- The task -
Reproduce verbatim, line by line, everything from the line containing "Ripple Motion (311, 2243)" to the last line of the listing below; add nothing.

----------------

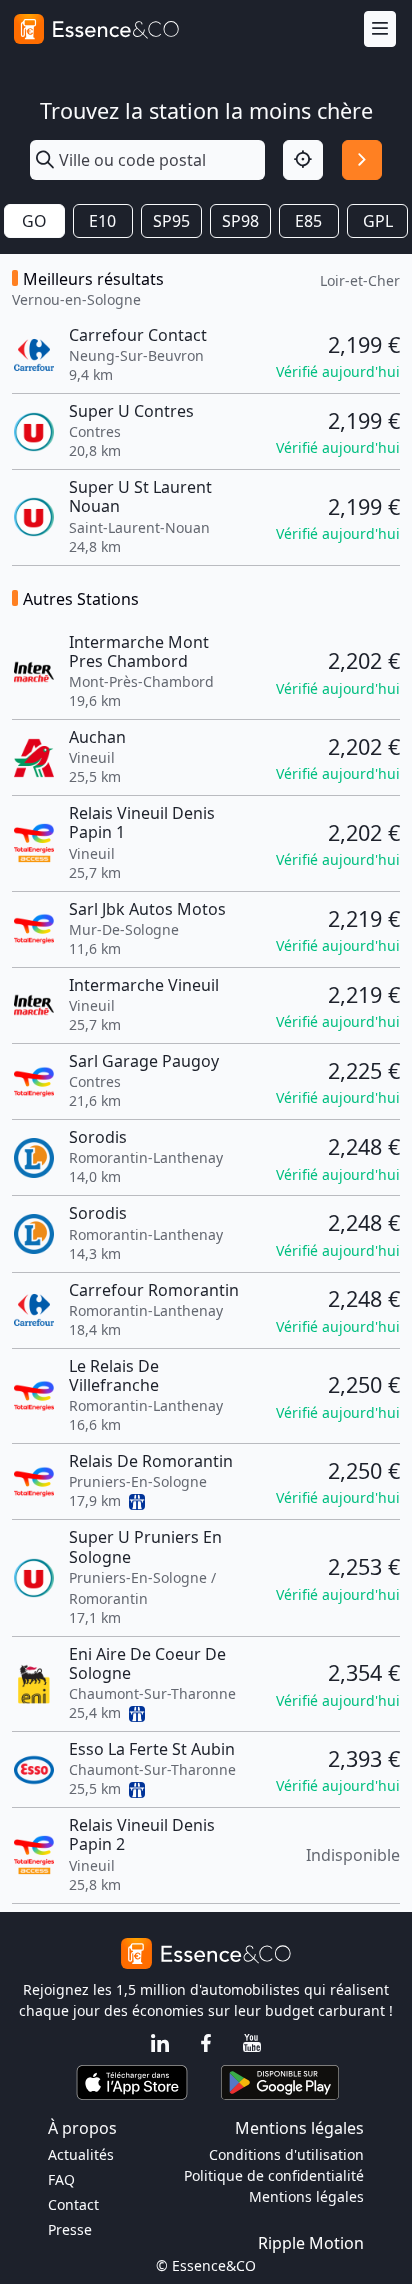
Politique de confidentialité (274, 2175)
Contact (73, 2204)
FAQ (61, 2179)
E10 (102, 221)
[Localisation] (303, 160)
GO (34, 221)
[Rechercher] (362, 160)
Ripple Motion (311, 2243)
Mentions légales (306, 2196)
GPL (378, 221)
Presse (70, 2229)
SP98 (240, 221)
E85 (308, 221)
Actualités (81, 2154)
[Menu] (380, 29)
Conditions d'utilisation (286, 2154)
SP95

----------------

- Result of the exercise -
Ripple Motion (311, 2243)
Mentions légales (306, 2196)
GPL (378, 221)
Presse (70, 2229)
SP98 (240, 221)
E85 (308, 221)
Actualités (81, 2154)
[Menu] (380, 29)
Conditions d'utilisation (286, 2154)
SP95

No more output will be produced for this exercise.